2009-10-02 23:39:47 | 本と雑誌

 宮本常一氏の著作は、以前「忘れられた日本人」を読んだことがあります。

 本書は、昭和30年から55年の間に宮本氏が日本全国を巡って撮った約10万枚の写真の中から選ばれたものを、各年ごとに上下2巻にわたってまとめたものです。

 上巻巻末の田村善次郎氏の解説にあった、宮本氏のフィールドワークの基本姿勢についての紹介です。

 
(上 p248より引用) 一歩も二歩も踏み込まなければ撮れないカットは、9万枚とも10万枚とも云われる先生の写真の中には1枚もない。そう断言してよいだろう。
 「良い民俗調査をしようと思うのなら仲間になることである。君たちだって本当の仲間、友達には心をひらいて何でも見せるし、話もする。夜になれば泊まっていけともいうだろう。それを迷惑とは思わないはずだ」と私どもが何度も聞いた言葉である。

 
 本書に採録されている写真は、もちろん興味深いものばかりです。
 狭い国土を、その土地土地の気候風土に合わせて工夫し尽くした風景、海岸にまで迫る広島県呉市横島の段々畑や、珍しい香川県直島の枝条架式塩田・・・は、おそらく今はもう見られないでしょう。

 本書の楽しみは、それら貴重な写真に止まりません。
 数々の写真に添えられている宮本氏の著作からの引用が、その時代々々の空気を伝えています。

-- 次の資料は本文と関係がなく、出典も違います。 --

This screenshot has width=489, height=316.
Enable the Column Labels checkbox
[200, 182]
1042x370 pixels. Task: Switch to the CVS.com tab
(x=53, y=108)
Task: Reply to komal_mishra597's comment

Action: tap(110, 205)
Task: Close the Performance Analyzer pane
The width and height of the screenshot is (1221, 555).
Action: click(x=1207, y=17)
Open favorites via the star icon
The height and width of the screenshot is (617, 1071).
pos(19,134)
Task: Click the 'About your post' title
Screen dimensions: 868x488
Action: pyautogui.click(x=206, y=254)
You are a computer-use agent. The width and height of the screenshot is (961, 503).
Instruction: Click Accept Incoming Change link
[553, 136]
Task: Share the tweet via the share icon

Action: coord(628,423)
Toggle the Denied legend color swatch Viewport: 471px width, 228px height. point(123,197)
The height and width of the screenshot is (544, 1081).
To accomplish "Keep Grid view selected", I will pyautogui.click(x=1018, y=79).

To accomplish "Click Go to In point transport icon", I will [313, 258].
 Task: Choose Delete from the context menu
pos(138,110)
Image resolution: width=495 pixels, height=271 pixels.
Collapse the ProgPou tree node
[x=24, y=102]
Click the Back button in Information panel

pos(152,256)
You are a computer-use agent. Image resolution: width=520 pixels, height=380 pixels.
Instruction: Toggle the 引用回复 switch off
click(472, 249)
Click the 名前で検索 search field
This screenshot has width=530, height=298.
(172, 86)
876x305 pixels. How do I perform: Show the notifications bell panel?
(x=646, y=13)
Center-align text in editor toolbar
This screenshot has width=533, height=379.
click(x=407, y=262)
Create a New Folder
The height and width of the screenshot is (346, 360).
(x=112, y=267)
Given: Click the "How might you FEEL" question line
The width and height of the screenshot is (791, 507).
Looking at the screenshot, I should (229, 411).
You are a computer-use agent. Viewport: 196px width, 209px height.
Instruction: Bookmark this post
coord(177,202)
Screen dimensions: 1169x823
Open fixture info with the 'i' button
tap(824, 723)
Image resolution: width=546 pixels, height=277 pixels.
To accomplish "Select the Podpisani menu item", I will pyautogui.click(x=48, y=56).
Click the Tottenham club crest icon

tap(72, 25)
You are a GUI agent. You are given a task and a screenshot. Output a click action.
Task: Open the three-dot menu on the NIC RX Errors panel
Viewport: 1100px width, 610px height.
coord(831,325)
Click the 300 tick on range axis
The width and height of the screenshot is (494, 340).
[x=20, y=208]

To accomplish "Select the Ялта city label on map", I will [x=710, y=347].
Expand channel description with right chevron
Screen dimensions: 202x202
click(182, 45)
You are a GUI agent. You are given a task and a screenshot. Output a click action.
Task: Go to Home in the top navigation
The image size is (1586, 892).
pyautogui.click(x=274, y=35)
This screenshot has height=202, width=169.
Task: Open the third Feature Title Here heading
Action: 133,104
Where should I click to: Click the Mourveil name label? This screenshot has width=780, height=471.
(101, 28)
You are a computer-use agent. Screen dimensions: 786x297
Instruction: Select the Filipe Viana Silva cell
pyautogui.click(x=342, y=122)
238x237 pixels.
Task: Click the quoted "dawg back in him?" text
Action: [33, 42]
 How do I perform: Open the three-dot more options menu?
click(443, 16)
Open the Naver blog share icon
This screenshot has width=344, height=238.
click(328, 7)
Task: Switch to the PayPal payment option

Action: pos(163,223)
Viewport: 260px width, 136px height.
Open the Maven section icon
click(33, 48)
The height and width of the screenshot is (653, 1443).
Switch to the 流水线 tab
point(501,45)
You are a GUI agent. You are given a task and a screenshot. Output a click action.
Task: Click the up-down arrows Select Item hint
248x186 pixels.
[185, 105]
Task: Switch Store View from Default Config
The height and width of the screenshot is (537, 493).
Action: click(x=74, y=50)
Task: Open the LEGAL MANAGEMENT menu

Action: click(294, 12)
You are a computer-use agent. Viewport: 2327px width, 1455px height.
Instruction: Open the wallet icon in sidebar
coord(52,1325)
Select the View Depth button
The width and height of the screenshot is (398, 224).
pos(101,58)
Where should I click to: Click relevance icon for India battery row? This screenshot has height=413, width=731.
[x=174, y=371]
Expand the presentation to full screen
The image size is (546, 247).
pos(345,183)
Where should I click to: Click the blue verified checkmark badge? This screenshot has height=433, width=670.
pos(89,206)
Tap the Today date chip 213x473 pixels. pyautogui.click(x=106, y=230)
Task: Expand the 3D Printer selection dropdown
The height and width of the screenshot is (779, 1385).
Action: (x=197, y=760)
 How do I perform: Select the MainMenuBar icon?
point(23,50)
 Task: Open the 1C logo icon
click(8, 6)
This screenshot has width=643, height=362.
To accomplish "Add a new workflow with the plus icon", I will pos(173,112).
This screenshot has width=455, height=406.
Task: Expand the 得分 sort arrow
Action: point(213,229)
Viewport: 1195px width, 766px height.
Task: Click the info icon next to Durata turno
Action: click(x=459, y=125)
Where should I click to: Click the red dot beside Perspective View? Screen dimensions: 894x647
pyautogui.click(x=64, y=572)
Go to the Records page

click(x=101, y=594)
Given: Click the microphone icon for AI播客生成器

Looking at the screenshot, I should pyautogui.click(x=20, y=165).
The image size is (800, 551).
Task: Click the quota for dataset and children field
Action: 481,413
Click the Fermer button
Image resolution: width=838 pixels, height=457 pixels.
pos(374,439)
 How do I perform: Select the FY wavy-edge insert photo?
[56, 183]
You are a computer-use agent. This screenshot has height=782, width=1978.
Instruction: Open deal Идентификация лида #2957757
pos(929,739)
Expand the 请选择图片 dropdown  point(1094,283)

 たとえば、北海道利尻郡(利尻島)の昭和39年の街並みは、宮本氏にはこう映っていました。

 
(上 p235より引用) 島に来て見ると没落したのは少数のニシン建網業者であり、大半の島民は逆にその生産に生活にこれまで以上の工夫がなされ、この島を自分たちの安心して住める島にしようとの努力がうかがわれる

 
 また、福島県二本松市小浜の縁側のある民家の写真には、こう付されています。

 
(下 p214より引用) 縁側などというものは、一見不必要なもののようですが、それが日本人の生活にうるおいを与え、人と人とを仲よくさせた功績は実に大きかったと思います。が、これから先の家は、次第に縁が消えていくのではないかと思います

 
 まさに、その後の日本からは「縁」が消えていったのでした。

 私が生まれたのは昭和30年代半ばなので、同時代としての記憶にあるのは下巻(昭和40年~55年)の風景です。
 何枚かの写真に顔を出す雑種犬の姿に懐かしさを感じます。
 私の家の近所にも「アカ」という犬がいました。